Почти каждый день, придя в библиотеку, Рокантен встречает там нелепого человечка, с виду мелкого служащего, который прилежно изучает от корки до корки книги, беря их подряд по алфавиту. Медицина, география, физика, история – все отрасли знания усваиваются вперемешку по мере продвижения от одной буквы к другой. Самоучка, пока застрявший где-то между «л» и «м», уповает на то, что по завершении своего «алфавитного» образования он сделается энциклопедистом, будет сведущ во всем на свете, и тогда ему откроется самая последняя правда. Столь несуразное книгочийство призвано в «Тошноте» заострить до нелепицы и тем обнажить сомнительность кабинетного гуманизма с его культом книжной премудрости как основного способа добыть исчерпывающее знание, а следовательно, определить смысл каждой вещи и каждой жизни. Предположение, что таковой существует и его возможно найти, вдохновляет исполненную серьезности и тем подчеркнуто смехотворную затею. Карикатурным Самоучкой Сартр пробует высмеять худосочие книжной культуры. И, шарахаясь в противоположную крайность, отдает предпочтение непосредственному наитию Рокантена, когда поручает ему чохом отринуть этот «хлам».
А вслед за этим не менее решительно объявляется беспочвенной и главная ценность гуманизма, с большей или меньшей долей осознанности извлекаемая из предположения, что человек есть самое совершенное чудо природы и вместе с тем доказательство целесообразной устремленности всего сущего. Она, эта ценность, без которой вообще нет гуманизма, как бы он ни толковался, – в благоговении перед личностью ближнего, в возведении братской приязни к себе подобному (для верующих еще и «богоподобному») в степень высшего долга совести, во всем том, что подразумевается под словом «человеколюбие».
Однажды Самоучка, преклоняющийся перед ученостью своего соседа по читальному залу, интеллигента Рокантена, делает робкую попытку сблизиться с ним и приглашает его пообедать вместе. Во время встречи за столом он, смущаясь и робея, переводит разговор на самое для него заветное – изливает перед собеседником душу в неловком исповедании веры. Сначала снисходительно молчащему, но постепенно выведенному из себя Рокантену приходится выслушать трогательную историю о том, как смолоду душевно одинокий Самоучка, очутившись в германском плену, в один прекрасный день возлюбил товарищей по несчастью, а через них – весь род людской. Случилось это в тесноте и давке толпы пленных, загнанных от дождя в грязный сарай. В первый раз, когда их там заперли, Самоучке сделалось дурно от дыхания соседей, вплотную прижатых друг к другу. Но вскоре, вспоминает он, «мощная радость вдруг поднялась во мне, и я почувствовал, что люблю этих людей как братьев, мне хотелось всех их обнять». С тех пор он неоднократно сам приходил в сарай, сделавшийся для него местом святого причастия. Точно так же он, неверующий – ведь «наука опровергает существование Бога», – ходил затем и в церковь, чтобы вновь и вновь изведать восторг приобщения к соборному братству. А вернувшись с войны, из тех же побуждений записался в ячейку социал-демократов.

= Извлечённые данные =
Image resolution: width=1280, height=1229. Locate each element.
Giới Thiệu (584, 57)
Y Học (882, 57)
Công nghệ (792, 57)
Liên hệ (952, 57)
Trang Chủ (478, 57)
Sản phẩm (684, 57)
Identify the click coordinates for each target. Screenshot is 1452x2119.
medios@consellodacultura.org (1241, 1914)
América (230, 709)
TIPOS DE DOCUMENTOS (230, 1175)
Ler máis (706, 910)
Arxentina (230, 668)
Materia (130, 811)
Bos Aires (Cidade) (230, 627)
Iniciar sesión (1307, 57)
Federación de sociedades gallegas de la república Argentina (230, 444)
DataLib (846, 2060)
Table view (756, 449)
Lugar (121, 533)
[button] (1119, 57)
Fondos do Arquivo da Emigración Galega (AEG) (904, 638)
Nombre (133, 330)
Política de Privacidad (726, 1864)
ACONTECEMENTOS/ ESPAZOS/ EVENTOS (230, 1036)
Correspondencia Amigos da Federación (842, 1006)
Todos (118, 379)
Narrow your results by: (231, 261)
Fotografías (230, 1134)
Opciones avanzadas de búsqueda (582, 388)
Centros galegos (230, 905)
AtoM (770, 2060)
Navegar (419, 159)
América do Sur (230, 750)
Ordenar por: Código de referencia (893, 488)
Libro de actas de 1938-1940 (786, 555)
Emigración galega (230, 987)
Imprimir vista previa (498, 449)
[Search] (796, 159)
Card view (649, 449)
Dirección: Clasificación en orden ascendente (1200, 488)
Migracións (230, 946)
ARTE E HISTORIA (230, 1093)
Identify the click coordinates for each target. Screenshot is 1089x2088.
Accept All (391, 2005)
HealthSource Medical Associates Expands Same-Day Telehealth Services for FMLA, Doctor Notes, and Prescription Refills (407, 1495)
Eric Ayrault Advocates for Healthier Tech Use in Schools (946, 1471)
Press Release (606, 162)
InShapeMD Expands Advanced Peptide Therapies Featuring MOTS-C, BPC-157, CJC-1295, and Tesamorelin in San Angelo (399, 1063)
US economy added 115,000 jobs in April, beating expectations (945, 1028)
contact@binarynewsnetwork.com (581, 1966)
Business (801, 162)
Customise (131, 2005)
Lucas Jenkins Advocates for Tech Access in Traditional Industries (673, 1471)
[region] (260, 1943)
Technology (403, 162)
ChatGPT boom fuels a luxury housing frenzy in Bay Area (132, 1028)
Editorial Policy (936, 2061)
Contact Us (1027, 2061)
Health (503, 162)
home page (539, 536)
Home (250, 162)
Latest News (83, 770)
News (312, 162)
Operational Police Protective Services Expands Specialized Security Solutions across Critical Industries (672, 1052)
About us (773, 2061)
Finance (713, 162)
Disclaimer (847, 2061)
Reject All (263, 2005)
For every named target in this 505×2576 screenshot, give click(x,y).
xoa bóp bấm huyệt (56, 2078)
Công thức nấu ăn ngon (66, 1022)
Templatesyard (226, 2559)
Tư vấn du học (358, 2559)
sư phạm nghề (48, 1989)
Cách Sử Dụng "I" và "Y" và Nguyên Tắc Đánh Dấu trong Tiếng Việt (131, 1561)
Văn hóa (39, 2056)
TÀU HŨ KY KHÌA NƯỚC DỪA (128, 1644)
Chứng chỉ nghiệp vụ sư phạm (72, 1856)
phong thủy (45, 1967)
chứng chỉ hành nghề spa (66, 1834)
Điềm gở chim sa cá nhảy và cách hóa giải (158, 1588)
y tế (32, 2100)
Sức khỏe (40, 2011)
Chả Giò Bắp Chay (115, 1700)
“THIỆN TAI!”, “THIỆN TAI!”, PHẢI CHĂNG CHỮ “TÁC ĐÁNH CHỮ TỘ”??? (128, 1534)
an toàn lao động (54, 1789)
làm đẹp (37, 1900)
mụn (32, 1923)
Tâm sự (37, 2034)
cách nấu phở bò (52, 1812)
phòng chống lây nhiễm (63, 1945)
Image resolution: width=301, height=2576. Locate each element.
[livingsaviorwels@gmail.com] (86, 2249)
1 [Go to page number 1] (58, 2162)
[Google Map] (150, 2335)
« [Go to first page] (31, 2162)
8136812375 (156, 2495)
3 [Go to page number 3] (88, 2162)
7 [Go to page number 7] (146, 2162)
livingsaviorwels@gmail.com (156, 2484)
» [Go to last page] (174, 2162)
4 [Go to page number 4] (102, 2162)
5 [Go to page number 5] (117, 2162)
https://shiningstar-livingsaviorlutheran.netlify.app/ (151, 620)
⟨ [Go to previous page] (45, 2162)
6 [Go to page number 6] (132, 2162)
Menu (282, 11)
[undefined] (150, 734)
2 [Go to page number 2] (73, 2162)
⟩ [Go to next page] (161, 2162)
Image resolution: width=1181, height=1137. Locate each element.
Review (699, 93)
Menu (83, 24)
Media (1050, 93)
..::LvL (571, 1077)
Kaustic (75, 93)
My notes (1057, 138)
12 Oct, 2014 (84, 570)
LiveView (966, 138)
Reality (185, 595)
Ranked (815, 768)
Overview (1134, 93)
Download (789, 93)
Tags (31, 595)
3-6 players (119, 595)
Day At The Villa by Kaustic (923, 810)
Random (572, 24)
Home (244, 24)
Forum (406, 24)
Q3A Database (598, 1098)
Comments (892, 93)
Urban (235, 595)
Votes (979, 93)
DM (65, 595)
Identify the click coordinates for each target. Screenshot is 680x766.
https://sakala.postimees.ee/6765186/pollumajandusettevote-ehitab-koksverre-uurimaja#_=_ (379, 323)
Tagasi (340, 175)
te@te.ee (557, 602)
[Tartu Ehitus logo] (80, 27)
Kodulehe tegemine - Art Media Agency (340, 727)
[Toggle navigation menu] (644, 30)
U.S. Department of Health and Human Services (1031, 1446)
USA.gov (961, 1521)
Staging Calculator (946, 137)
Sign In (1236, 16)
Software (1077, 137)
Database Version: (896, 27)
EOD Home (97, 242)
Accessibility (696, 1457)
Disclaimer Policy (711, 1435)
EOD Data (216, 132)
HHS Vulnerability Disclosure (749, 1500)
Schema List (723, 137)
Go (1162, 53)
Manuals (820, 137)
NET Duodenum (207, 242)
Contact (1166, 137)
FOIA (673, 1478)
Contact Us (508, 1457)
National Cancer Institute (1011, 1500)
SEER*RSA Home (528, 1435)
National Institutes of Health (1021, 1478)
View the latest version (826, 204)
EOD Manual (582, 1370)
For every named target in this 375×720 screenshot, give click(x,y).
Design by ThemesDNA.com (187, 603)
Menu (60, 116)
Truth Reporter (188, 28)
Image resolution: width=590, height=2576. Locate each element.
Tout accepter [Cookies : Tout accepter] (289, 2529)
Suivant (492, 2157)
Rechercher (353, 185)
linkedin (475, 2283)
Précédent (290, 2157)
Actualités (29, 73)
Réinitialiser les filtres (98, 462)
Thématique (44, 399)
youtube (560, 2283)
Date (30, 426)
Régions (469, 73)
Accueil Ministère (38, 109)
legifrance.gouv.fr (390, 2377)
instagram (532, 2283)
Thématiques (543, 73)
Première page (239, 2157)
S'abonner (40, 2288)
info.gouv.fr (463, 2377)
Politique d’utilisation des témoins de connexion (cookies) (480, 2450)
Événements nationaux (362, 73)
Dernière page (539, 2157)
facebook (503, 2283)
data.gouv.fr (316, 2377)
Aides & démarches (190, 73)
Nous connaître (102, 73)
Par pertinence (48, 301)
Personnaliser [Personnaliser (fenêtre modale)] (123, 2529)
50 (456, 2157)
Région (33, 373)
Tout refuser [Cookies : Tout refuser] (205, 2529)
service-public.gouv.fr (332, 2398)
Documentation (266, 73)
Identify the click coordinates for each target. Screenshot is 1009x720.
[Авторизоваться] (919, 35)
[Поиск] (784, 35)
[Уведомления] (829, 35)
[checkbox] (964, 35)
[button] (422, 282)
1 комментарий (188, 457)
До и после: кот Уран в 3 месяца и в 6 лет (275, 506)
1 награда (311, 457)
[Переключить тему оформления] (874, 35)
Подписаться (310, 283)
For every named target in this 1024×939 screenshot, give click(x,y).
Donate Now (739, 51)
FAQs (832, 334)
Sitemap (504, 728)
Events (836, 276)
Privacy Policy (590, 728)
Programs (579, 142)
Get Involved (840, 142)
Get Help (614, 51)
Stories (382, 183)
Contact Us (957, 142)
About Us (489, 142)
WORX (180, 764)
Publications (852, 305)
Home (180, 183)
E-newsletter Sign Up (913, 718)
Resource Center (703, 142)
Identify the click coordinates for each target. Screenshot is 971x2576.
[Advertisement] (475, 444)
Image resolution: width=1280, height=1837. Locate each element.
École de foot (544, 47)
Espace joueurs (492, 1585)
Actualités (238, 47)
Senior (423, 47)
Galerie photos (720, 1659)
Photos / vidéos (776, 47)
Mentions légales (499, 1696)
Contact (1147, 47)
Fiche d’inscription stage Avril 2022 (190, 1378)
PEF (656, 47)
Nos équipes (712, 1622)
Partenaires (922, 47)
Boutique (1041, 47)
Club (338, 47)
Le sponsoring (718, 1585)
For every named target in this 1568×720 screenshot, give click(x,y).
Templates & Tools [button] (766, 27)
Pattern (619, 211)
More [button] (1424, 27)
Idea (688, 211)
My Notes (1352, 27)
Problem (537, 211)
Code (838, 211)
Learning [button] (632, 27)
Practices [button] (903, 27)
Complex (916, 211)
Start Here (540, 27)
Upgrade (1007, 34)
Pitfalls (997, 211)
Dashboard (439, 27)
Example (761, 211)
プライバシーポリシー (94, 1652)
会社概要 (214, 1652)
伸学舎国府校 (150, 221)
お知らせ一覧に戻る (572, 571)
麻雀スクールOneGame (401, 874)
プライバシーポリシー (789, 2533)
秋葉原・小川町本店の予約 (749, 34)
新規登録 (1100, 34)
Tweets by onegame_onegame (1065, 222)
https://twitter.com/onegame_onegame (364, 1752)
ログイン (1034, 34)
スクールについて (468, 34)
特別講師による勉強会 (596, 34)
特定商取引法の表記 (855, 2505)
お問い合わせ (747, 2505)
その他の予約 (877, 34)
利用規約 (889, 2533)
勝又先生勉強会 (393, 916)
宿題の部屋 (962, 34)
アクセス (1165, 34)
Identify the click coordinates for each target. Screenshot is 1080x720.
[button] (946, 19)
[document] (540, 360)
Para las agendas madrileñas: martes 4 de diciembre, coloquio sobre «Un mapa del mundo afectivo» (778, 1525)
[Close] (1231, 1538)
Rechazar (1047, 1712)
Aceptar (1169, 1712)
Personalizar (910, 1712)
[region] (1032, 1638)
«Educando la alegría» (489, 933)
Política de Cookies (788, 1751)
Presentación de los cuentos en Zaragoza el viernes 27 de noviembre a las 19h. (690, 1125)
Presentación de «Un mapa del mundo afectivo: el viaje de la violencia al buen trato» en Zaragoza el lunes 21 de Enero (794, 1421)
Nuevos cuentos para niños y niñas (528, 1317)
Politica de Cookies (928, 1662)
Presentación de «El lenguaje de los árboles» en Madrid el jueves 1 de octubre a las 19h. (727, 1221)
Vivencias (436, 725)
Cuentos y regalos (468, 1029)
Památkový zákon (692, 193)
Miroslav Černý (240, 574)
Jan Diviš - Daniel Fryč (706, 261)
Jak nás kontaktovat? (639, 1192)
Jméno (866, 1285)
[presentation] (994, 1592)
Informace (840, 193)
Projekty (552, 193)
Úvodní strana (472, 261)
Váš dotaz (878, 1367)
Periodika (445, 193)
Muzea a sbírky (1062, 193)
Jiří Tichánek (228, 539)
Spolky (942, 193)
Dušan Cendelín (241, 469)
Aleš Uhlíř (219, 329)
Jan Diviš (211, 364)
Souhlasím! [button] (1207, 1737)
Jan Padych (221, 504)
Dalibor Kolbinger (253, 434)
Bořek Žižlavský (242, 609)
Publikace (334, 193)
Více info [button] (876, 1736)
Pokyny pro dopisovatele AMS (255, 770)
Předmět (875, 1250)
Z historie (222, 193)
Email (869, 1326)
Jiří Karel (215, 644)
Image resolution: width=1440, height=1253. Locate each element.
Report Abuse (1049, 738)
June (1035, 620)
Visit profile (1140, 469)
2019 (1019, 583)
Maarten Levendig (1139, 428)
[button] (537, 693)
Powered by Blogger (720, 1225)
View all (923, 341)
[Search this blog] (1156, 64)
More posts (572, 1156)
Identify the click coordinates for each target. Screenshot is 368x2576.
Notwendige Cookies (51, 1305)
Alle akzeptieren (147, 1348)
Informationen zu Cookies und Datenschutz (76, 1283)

= Требуемое действие A =
Переведите на английский язык предложение из исходного текста: «Случилось это в тесноте и давке толпы пленных, загнанных от дождя в грязный сарай».
= Требуемое действие B =
Согласуются ли с исходным текстом следующие утверждения: (i) Самоучка читает книги в алфавитном порядке; (ii) Самоучка верит в Бога; (iii) вернувшись с войны, Самоучка вступил в ячейку коммунистов? На каждое ответьте «да» или «нет» и приведите решающие слова текста.
Строки не связаны с исходным текстом.

= Письменный ответ A =
It happened in the crush and press of a crowd of prisoners who had been driven into a dirty shed by the rain.

= Письменный ответ B =
(i) Да: «беря их подряд по алфавиту».
(ii) Нет: «он, неверующий».
(iii) Нет: «записался в ячейку социал-демократов».